What is asked:
Rewrite the part that opens with the line containing "Task: Click the minimap" and closes with the line containing "Click the Успех в деле Птицы circled row", changing "Pick" to "Choose" and keeping everything else the same. Give only those rows, without the pictures.

Data lines:
__________

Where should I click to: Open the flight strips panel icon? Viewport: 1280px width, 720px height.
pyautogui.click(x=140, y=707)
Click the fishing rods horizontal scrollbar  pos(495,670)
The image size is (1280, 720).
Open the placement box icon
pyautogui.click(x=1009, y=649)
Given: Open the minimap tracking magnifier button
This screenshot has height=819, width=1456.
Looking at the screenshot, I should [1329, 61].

__________

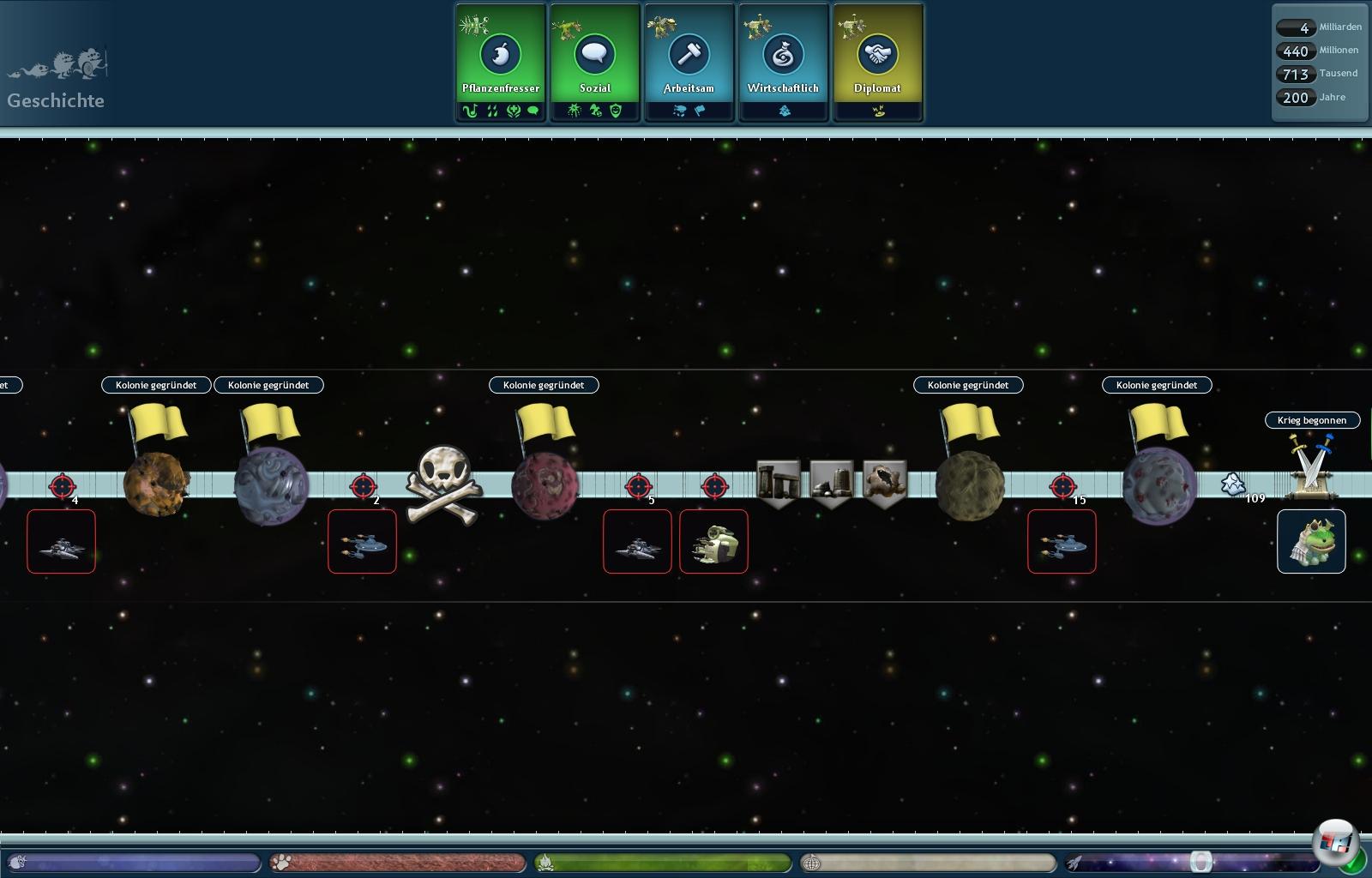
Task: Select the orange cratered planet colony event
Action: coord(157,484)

__________

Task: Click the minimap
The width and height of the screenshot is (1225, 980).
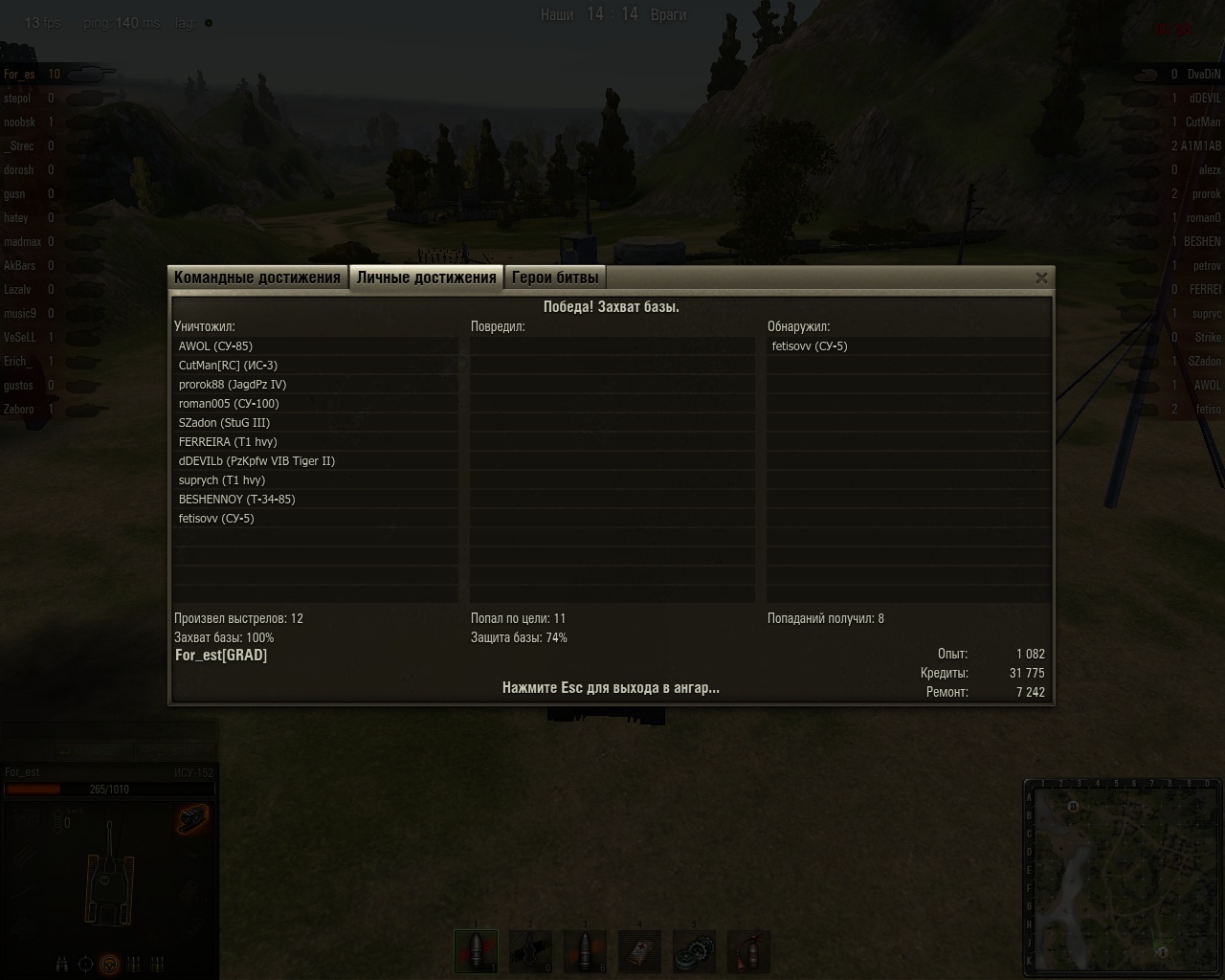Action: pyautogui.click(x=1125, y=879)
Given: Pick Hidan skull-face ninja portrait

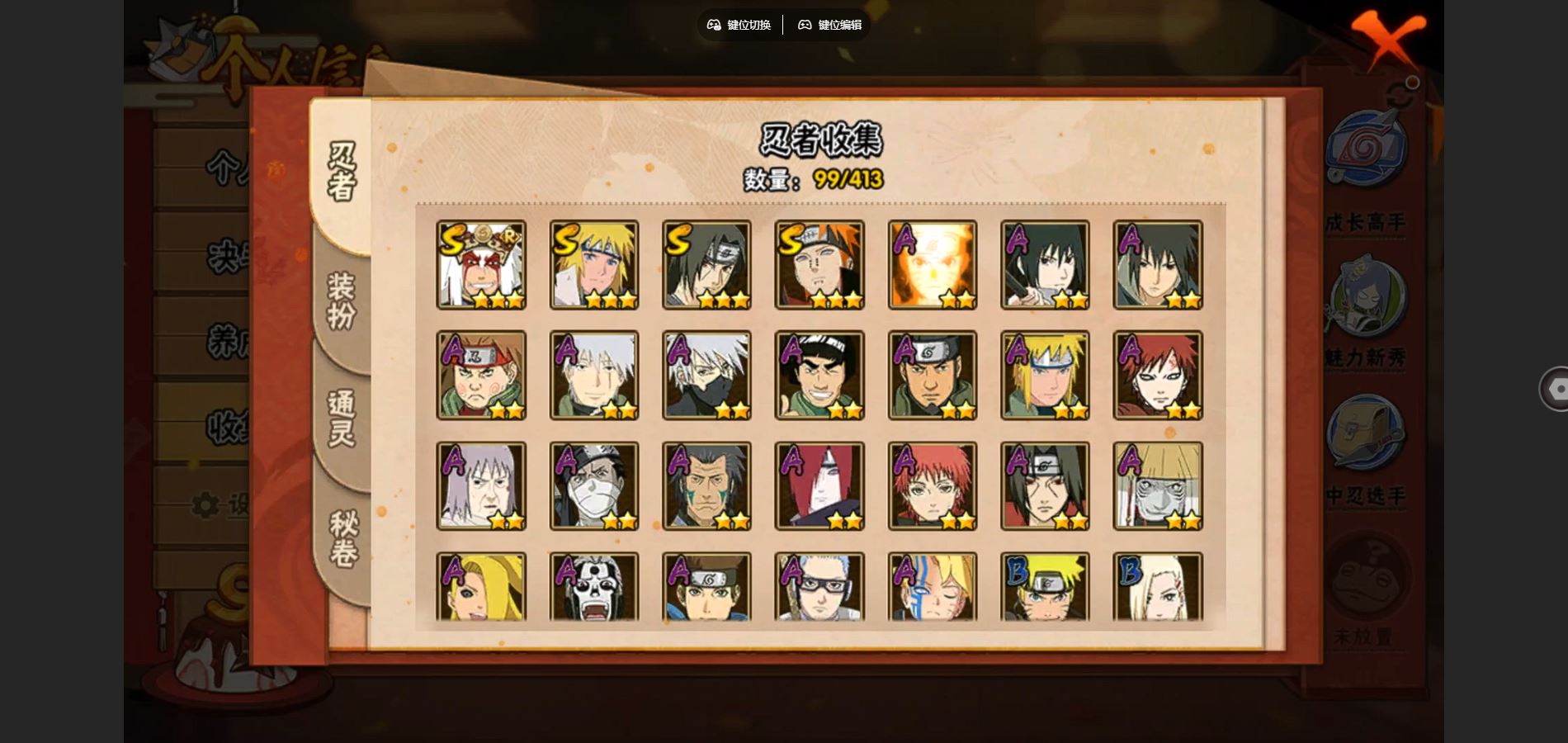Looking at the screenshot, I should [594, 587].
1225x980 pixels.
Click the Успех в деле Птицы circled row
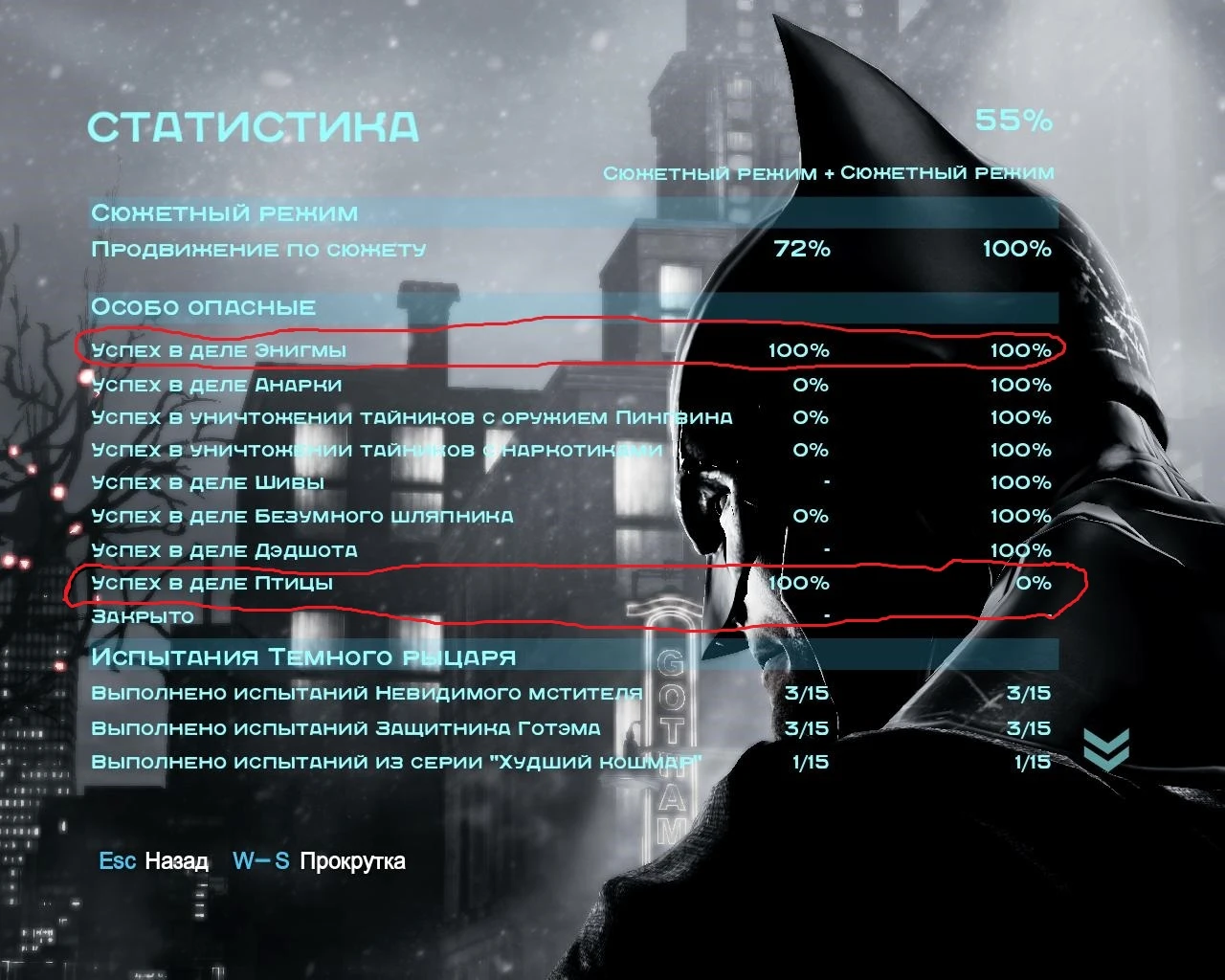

__________

Solution for this exercise:
Task: Click the minimap
The width and height of the screenshot is (1225, 980).
Action: pyautogui.click(x=1125, y=879)
Given: Choose Hidan skull-face ninja portrait

Looking at the screenshot, I should [594, 587].
1225x980 pixels.
Click the Успех в деле Птицы circled row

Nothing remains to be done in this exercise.